Strategic Leadership Advisory Services from Positive Leadership

Sunday, December 06, 2009

Hard Work Pays Off!


With two national championships over the past five years, seven trips to the Final Four, and a Hall of Fame induction, University of North Carolina Tar Heels' Basketball Coach Roy Williams is truly one of the top coaches in US college sport today.

While he is at the top of his profession now, Williams began his coaching career posting a losing 2-19 record his first season as a high school coach. Along the way he has swept the floors, been a PE teacher, sold calendars across the state just to put food on the table, and made only $2,700 a year as Dean Smith's part-time assistant coach at UNC.

Coach Williams' new book is aptly titled Hard Work: My Life on and Off the Court. He put in decades of hard work as an aspiring coach to reach the pinnacle of the coaching profession and continues to put in the hard work to maintain his programme's elite status by consistently out-recruiting and out-coaching many of his peers.

Coach Williams says, "We put our hands in and chant something my teams have been saying since I was North Carolina's junior varsity coach: Hard work! It's something I've believed in since I was a kid shoveling snow off the basketball court so I could practice or selling calendars or going right back out on the recruiting trail after winning a national title. The phrase is a reminder that nobody is going to outwork us. I think it pulls our guys together and gives them strength. It is what the players chant when they huddle for any timeout or any deadball.

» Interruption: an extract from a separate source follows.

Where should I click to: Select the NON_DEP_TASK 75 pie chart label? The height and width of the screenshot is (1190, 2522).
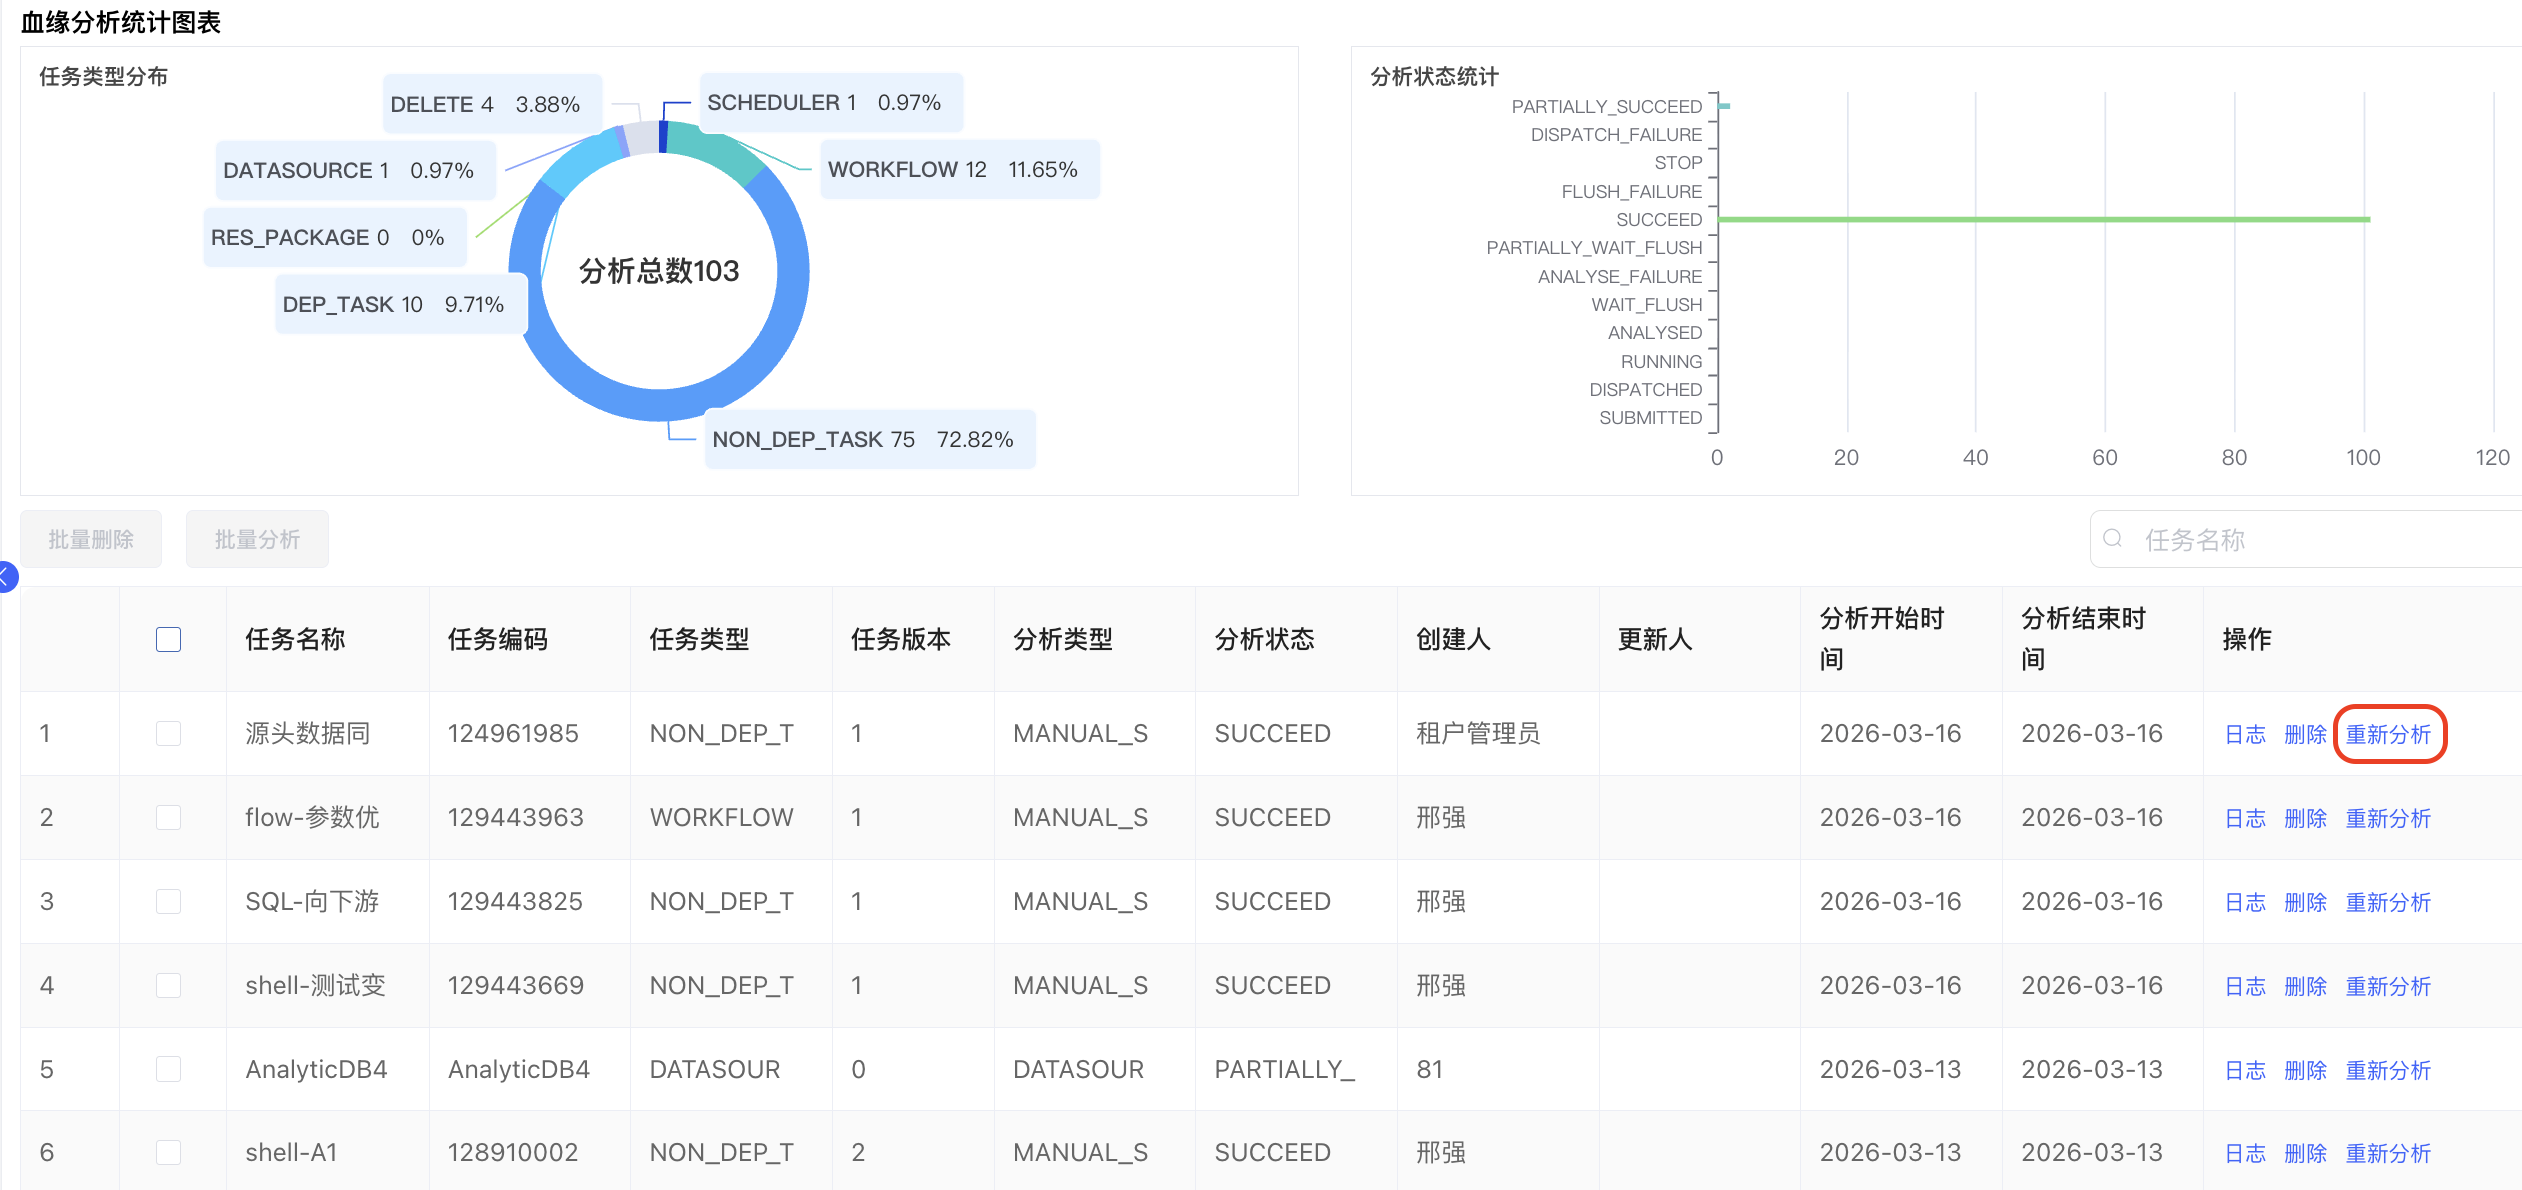[869, 439]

It's a constant reminder: Hard work!"

Coach Williams and the Tar Heels success are due to some key things that anyone can use in building a successful programme - in sport or in business:

1. Coach Williams is a tireless worker on the recruiting trail.

2. He recruits great talent but also ensures that his guys are people of strong character.

3. Coach Williams is extremely competitive and instills his will in his players.

4. He cares about his players beyond the basketball court.